Given that the post-apocalyptic train has been passing by us for some time now as we wait at the crossing, the element I would be looking for is the reason for the telling of the story. Even the most burnt trope can be made enjoyable if it has a backbone, a purpose that goes deeper than the props of the trope. There's surface story and there's deep story. There's skin and there's meat. What's the meat? You don't have to answer that - it's rhetorical - but that's the element I would be looking for in such a story.
I would think it'd be both. I wasn't planning on having only slaves, that wouldn't work. I was thinking more of a Spartan or Roman style rule, with both free citizens and slaves.
Take a look at Europe after the collapse of Rome, 500-1000AD. A strong central government collapsed, taking down continent-wide trade, security, maintenance of roads, canals, ports and aqueducts. Without aqueducts cities which easily supported 100K and upward populations could not support more than tens of thousands. Back to subsistence agriculture. Dominated by multiple petty warlords with wide variation in quality of government, no unified currency, barter re-emerges. Loss of literacy and education, constant warfare.
And let's not forget post-Black Death times. I'm not into history that much, but from what I know the Black Death would count as an apocalypse of sorts.

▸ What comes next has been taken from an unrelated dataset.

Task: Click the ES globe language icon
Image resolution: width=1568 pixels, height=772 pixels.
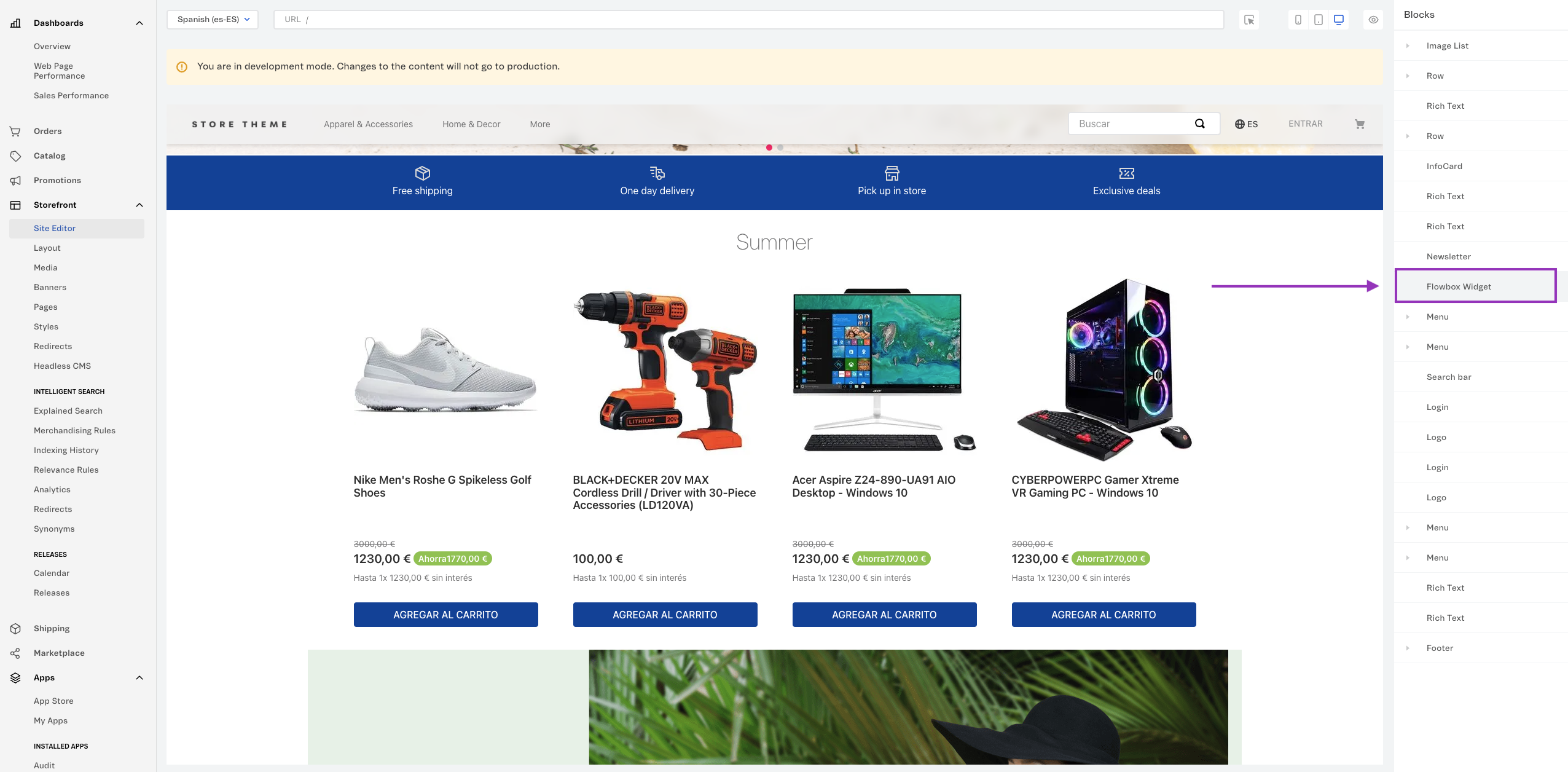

As for what happened after, I'm not sure but I think I read something about because of the death toll the serfs were able to unite and demand better working conditions or something like that.
The Black Death ended serfdom because no one was around to ensure that they stayed to tied to the land, and the uninfected population was on the move as refugees to avoid areas where it had broken out. When they got to a new location, no one cared if they were serfs on the run, and manpower was so short they could work for a wage... this was the beginning of wage labor.
I'd like to see a lot of the soft apocalypse kind of thing. Like, grass and flowers in walmart, or houses with moss and flowers inside. It's interesting to see what nature takes back when not held back by humanity.